▸ **REQUIREMENTS**
Please rewrite the rows below as a JSON list of strings, one string per line, with blank lines left out.

Item-finding rows
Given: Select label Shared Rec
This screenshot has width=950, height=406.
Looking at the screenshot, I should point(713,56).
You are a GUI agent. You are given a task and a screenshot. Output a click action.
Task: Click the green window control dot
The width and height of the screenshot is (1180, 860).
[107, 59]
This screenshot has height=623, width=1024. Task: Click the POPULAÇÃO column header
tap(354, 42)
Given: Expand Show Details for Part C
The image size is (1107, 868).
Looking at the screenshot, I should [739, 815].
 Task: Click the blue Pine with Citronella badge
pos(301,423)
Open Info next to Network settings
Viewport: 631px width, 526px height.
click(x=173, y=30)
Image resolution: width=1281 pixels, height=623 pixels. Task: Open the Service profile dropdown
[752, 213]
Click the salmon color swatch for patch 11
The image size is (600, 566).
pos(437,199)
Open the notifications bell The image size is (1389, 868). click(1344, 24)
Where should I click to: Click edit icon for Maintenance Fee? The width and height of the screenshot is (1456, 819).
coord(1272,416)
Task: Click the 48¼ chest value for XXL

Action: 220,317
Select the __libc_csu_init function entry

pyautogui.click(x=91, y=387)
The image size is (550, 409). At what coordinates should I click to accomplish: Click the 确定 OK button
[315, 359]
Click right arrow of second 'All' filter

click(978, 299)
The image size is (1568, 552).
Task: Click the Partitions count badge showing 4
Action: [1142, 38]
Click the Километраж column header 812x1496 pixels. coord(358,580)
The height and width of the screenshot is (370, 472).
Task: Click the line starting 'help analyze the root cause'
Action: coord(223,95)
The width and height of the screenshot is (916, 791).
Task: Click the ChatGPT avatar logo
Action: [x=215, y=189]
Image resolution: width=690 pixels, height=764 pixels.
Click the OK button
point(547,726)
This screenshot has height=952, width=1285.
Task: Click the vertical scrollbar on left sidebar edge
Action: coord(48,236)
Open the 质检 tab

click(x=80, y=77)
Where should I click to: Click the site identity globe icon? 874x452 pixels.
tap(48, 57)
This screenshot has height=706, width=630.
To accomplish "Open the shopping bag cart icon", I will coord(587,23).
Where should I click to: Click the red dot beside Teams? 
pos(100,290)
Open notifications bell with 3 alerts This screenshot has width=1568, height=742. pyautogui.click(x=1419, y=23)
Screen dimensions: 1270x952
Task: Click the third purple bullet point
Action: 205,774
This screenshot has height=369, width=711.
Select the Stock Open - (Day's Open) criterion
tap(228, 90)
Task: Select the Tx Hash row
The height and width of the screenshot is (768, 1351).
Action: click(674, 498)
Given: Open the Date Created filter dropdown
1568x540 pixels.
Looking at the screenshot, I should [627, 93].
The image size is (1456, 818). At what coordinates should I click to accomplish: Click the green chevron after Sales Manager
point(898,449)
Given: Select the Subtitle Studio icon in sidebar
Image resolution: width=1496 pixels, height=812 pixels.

▸ **TASK OUTPUT**
[
  "Given: Select label Shared Rec",
  "This screenshot has width=950, height=406.",
  "Looking at the screenshot, I should point(713,56).",
  "You are a GUI agent. You are given a task and a screenshot. Output a click action.",
  "Task: Click the green window control dot",
  "The width and height of the screenshot is (1180, 860).",
  "[107, 59]",
  "This screenshot has height=623, width=1024. Task: Click the POPULAÇÃO column header",
  "tap(354, 42)",
  "Given: Expand Show Details for Part C",
  "The image size is (1107, 868).",
  "Looking at the screenshot, I should [739, 815].",
  " Task: Click the blue Pine with Citronella badge",
  "pos(301,423)",
  "Open Info next to Network settings",
  "Viewport: 631px width, 526px height.",
  "click(x=173, y=30)",
  "Image resolution: width=1281 pixels, height=623 pixels. Task: Open the Service profile dropdown",
  "[752, 213]",
  "Click the salmon color swatch for patch 11",
  "The image size is (600, 566).",
  "pos(437,199)",
  "Open the notifications bell The image size is (1389, 868). click(1344, 24)",
  "Where should I click to: Click edit icon for Maintenance Fee? The width and height of the screenshot is (1456, 819).",
  "coord(1272,416)",
  "Task: Click the 48¼ chest value for XXL",
  "Action: 220,317",
  "Select the __libc_csu_init function entry",
  "pyautogui.click(x=91, y=387)",
  "The image size is (550, 409). At what coordinates should I click to accomplish: Click the 确定 OK button",
  "[315, 359]",
  "Click right arrow of second 'All' filter",
  "click(978, 299)",
  "The image size is (1568, 552).",
  "Task: Click the Partitions count badge showing 4",
  "Action: [1142, 38]",
  "Click the Километраж column header 812x1496 pixels. coord(358,580)",
  "The height and width of the screenshot is (370, 472).",
  "Task: Click the line starting 'help analyze the root cause'",
  "Action: coord(223,95)",
  "The width and height of the screenshot is (916, 791).",
  "Task: Click the ChatGPT avatar logo",
  "Action: [x=215, y=189]",
  "Image resolution: width=690 pixels, height=764 pixels.",
  "Click the OK button",
  "point(547,726)",
  "This screenshot has height=952, width=1285.",
  "Task: Click the vertical scrollbar on left sidebar edge",
  "Action: coord(48,236)",
  "Open the 质检 tab",
  "click(x=80, y=77)",
  "Where should I click to: Click the site identity globe icon? 874x452 pixels.",
  "tap(48, 57)",
  "This screenshot has height=706, width=630.",
  "To accomplish \"Open the shopping bag cart icon\", I will coord(587,23).",
  "Where should I click to: Click the red dot beside Teams? ",
  "pos(100,290)",
  "Open notifications bell with 3 alerts This screenshot has width=1568, height=742. pyautogui.click(x=1419, y=23)",
  "Screen dimensions: 1270x952",
  "Task: Click the third purple bullet point",
  "Action: 205,774",
  "This screenshot has height=369, width=711.",
  "Select the Stock Open - (Day's Open) criterion",
  "tap(228, 90)",
  "Task: Select the Tx Hash row",
  "The height and width of the screenshot is (768, 1351).",
  "Action: click(674, 498)",
  "Given: Open the Date Created filter dropdown",
  "1568x540 pixels.",
  "Looking at the screenshot, I should [627, 93].",
  "The image size is (1456, 818). At what coordinates should I click to accomplish: Click the green chevron after Sales Manager",
  "point(898,449)",
  "Given: Select the Subtitle Studio icon in sidebar",
  "Image resolution: width=1496 pixels, height=812 pixels."
]